__EXERCISE REQUIREMENTS__
Produce a word-for-word copy of the lines from the one that contains "Task: Open the Specialties tab" to the final line of the data below, with all pictures dropped.

(Collected data)
* * * * * * * * *

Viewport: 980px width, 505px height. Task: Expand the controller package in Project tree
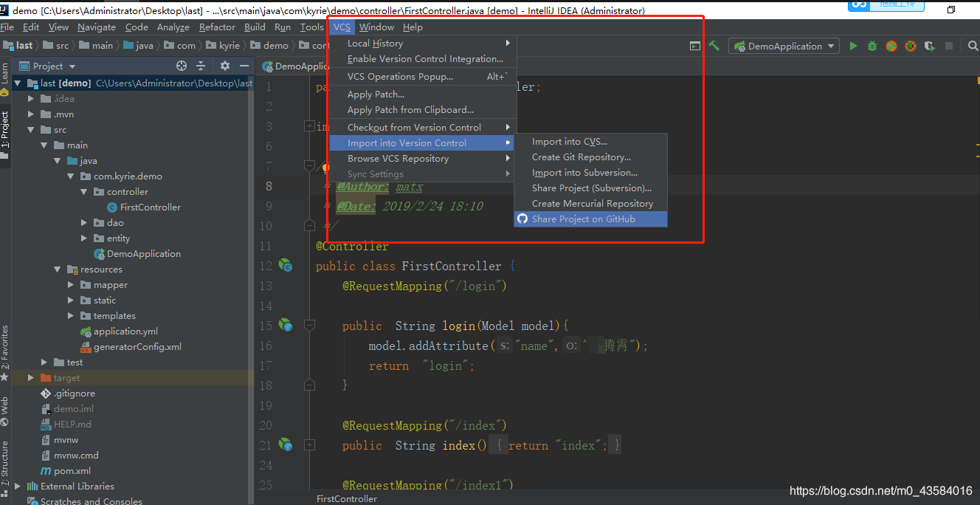tap(83, 191)
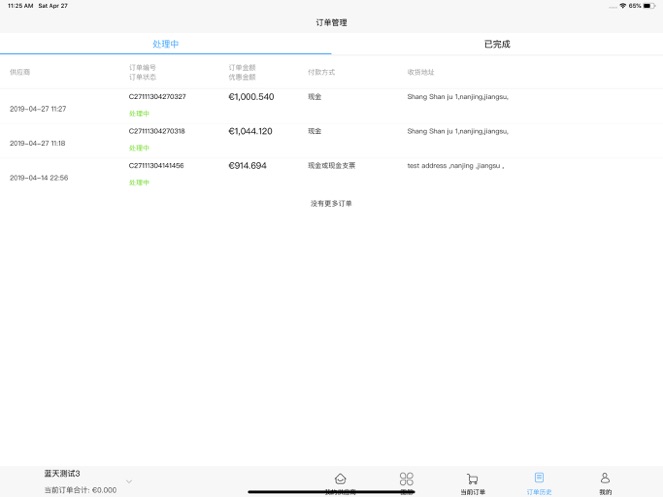This screenshot has width=663, height=497.
Task: Tap the battery indicator in status bar
Action: point(649,6)
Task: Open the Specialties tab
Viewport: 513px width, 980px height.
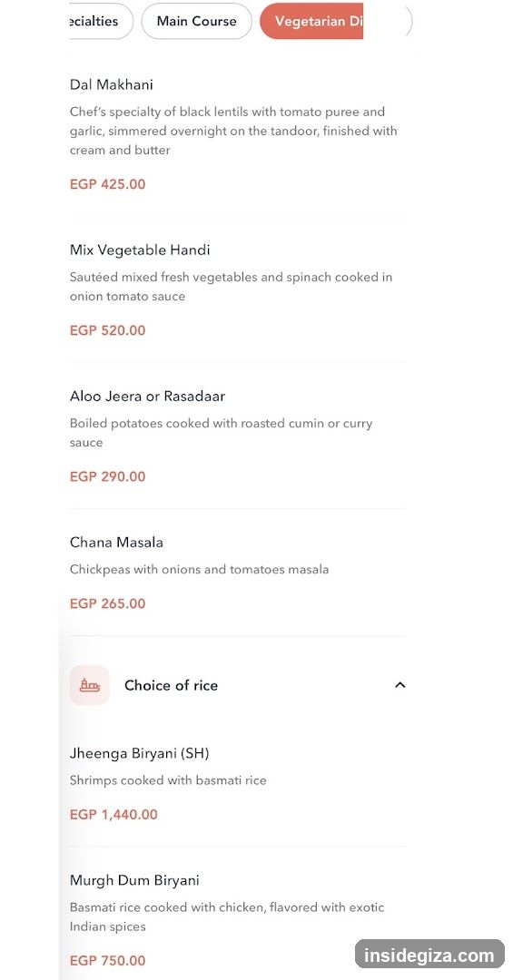Action: click(100, 21)
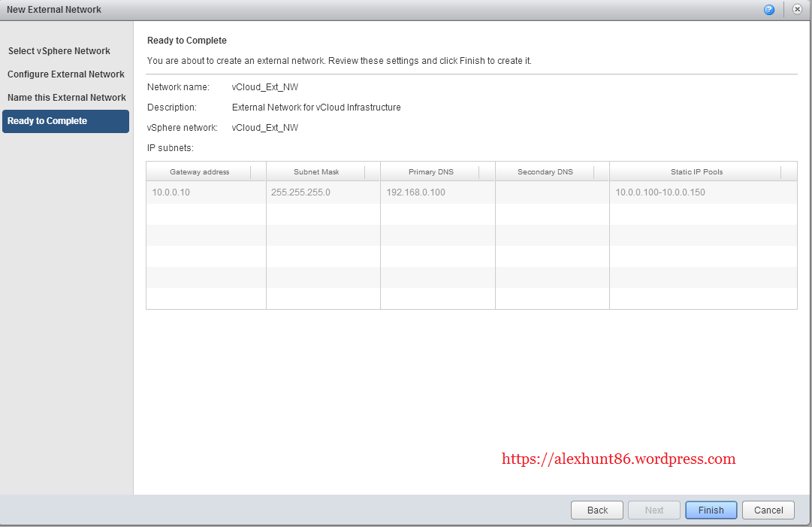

* * * * * * * * *

__ANSWER BOX__
Task: Open the Specialties tab
Viewport: 513px width, 980px height.
Action: click(100, 21)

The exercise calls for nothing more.